Threat detection

The key concepts behind the analysis approaches powering is powered by a best-in-class detection engine that use a mix of techniques such as behavioural analysis, runtime monitoring (using eBPF), static and metadata analysis to detect adversarial activity at the earliest stages before it impacts your systems.

How does the detection work?

We maintain an index of packages published on open source package registries (such as npm) and constantly monitor them through our analysis pipelines and threat research team.
  • For every new package version that gets published upstream, we analyzes its behaviour inside sandboxed environments on our infrastructure.
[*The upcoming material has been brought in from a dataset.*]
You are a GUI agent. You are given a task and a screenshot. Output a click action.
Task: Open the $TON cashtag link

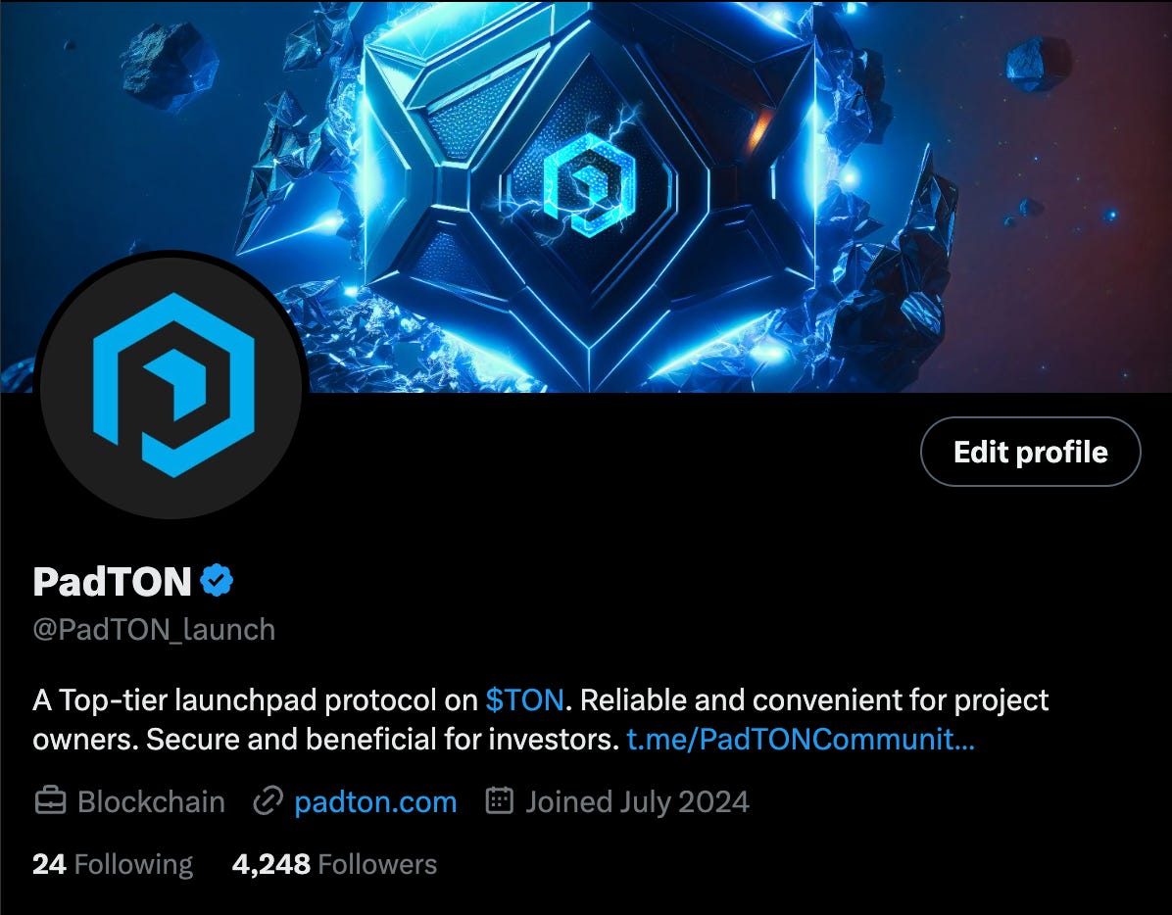524,700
We use kernel-level monitoring to profile network, process, and filesystem activities, as well as other behavioural signals.
  • We also keep a track of any behavioral changes between subsequent releases of a package, and flag any tampering or suspicious updates in newly published versions.
  • Provide information to users capturing relevant context (such as execution traces and priority levels) on detected behaviors.
This enables us to provide comprehensive and accurate insights into the security of open source packages, allowing you to make informed decisions before using in your codebase.

What kind of harmful behaviours are detected?

We watch for common attack vectors, known indicators of harmful behavior as well as unknown threats including:
  • Install scripts (with runtime execution context)
  • Spawning of suspicious child processes
  • Sensitive data/credential exfiltration (e.g malicious code exfiltrating environment variables or secrets)
  • Suspicious network connections (e.g. pulling a malicious payload from an unauthorized source)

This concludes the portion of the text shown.